/A-Small-Image-Processing-Library

An image processing library with basic features written in C++

Primary LanguageC++MIT LicenseMIT

A-Small-Image-Processing-Library

An image processing library with basic features created in C++

The library is completed in a series of steps (subtasks), completed in order.

Subtask 1

Docutmentation
Implement the following functions using 32 bit float as datatype.

  • Convolution of a square input matrix and a square kernel, both matrices of any size and the kernel smaller than the input,
    • with and without padding to maintain or reduce the size of the input matrix.
    • implement the function both as convolution and as matrix multiplication.
  • Non-linear activations of an input matrix of any size with rlu (Rectified Linear Units) and tanh (Hypeborlic) functions on individual matrix elements.
  • Sub-sampling of square input matrices of any size with max pooling and average pooling functions.
  • Converting a vector of random floats to a vector of probabilities with softmax and sigmoid functions.

Subtask 2

Docutmentation
Extend and optimise the previous design by implementing multi-threading.

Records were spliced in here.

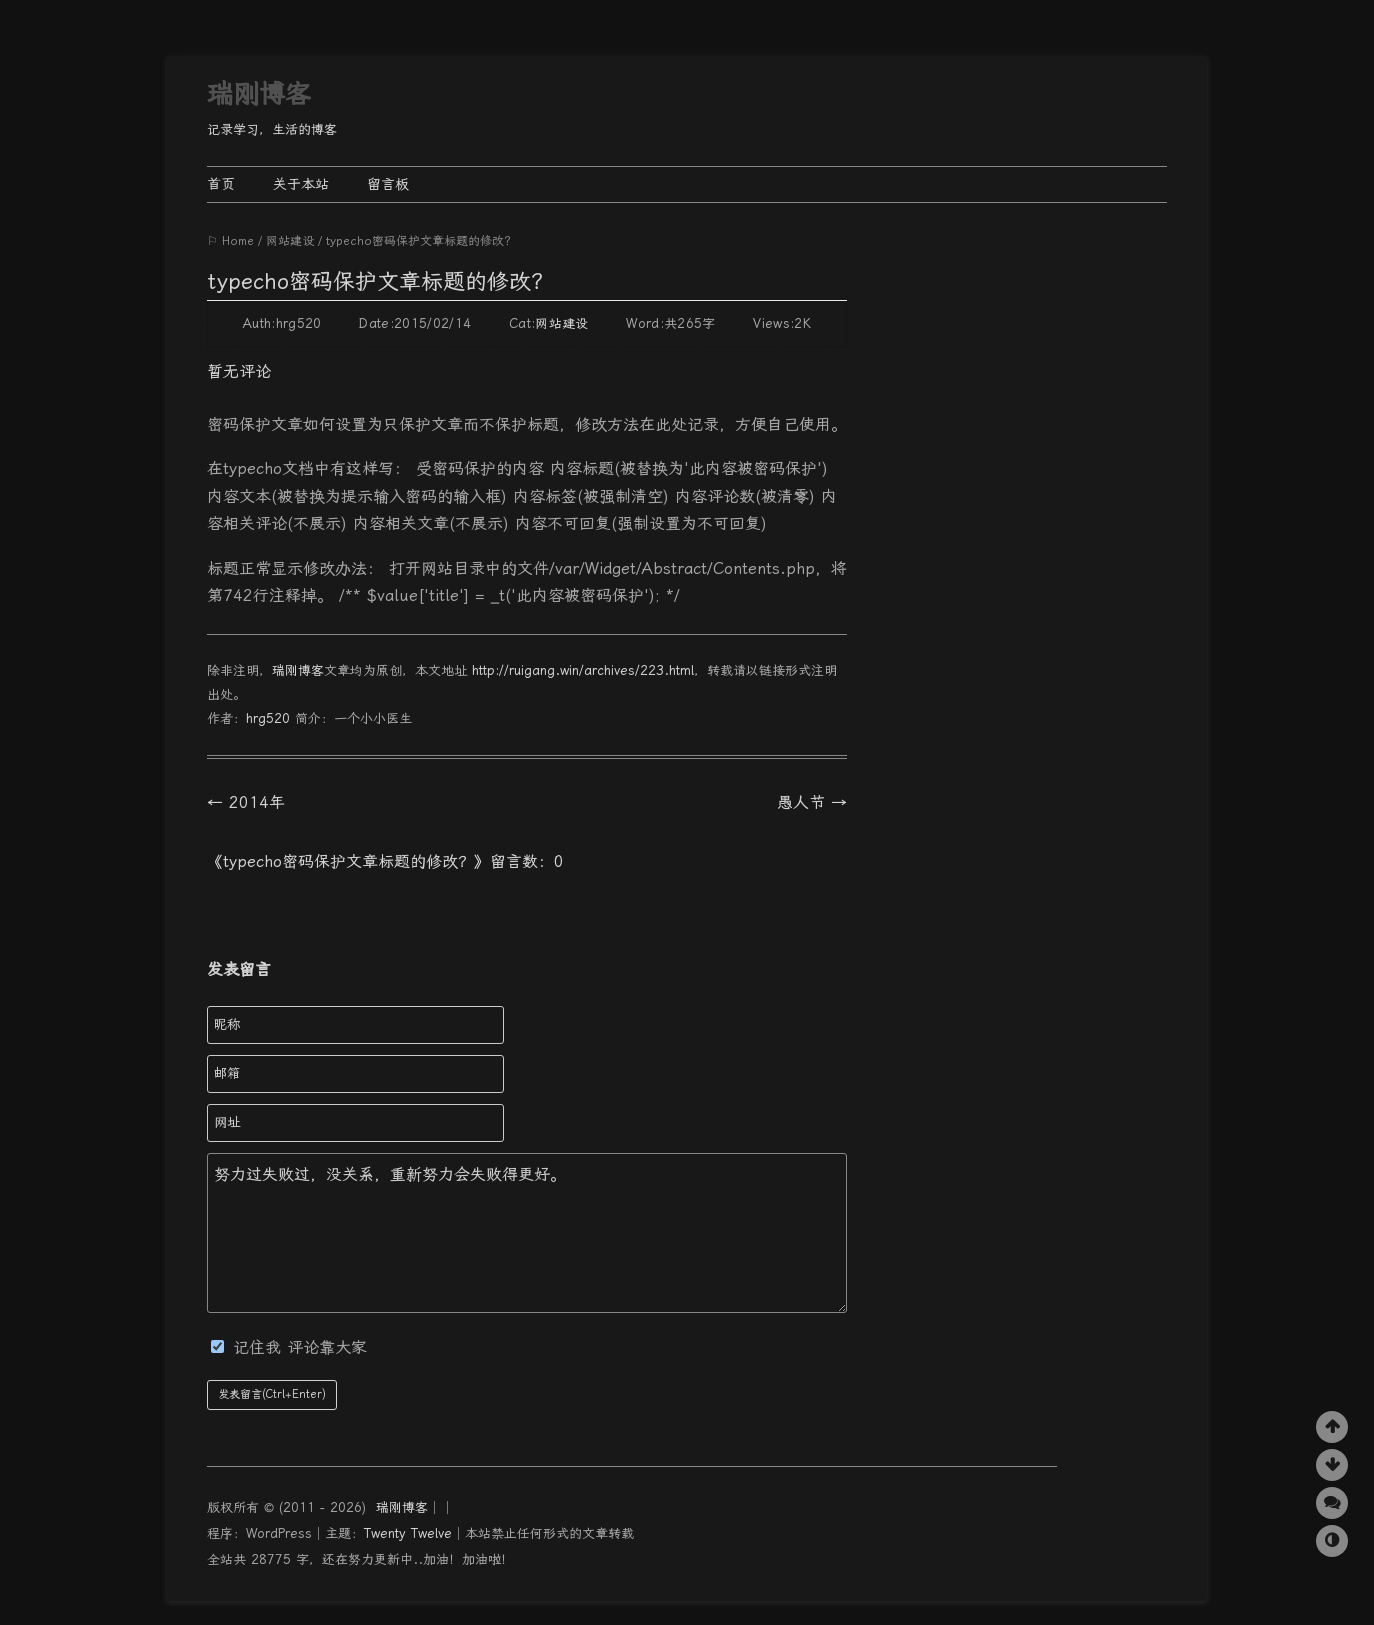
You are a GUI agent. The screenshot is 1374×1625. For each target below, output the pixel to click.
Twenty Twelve (408, 1533)
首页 (221, 184)
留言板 (388, 184)
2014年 (246, 802)
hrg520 (268, 718)
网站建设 (290, 241)
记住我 (249, 1347)
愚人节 (812, 802)
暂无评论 (239, 371)
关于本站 (301, 184)
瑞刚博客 (259, 94)
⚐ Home (230, 241)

  • Use POSIX Threads to implement various functionalities including matrix-multiplications to parrallely execute associative/independent operations.

  • Use other open source libraries such as mkl and openblas, to achieve the same extension to your desing.

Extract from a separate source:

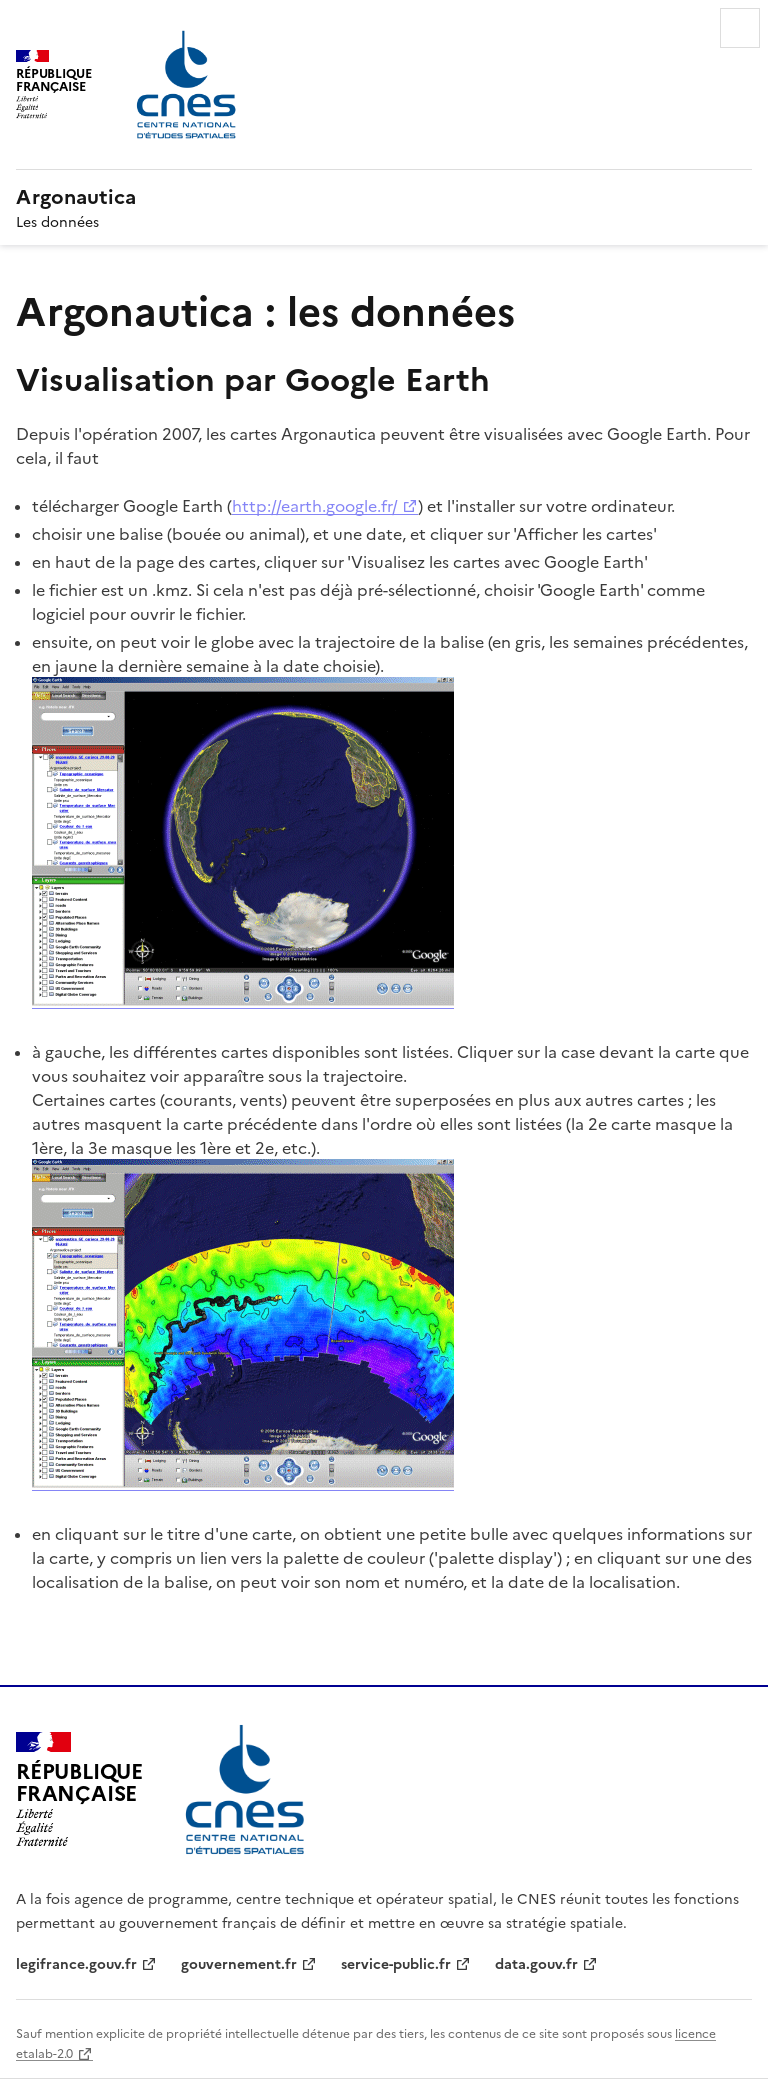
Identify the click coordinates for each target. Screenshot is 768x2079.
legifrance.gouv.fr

  • Compare performance and plot the result. Use gnuplot for plotting.

  • Results : We were very well able to compete with open-blas but mkl had an advantage as it made use of architecture much better than us.

Subtask 3

Docutmentation
Use the present design to implement LeNet architecture for digit-recognition.

  • Result : We achieved an accuracy of (98.9%) when testing our design on MNIST data set.
  • Dependencies : We have used python cv2 for converting our image to a desirable format.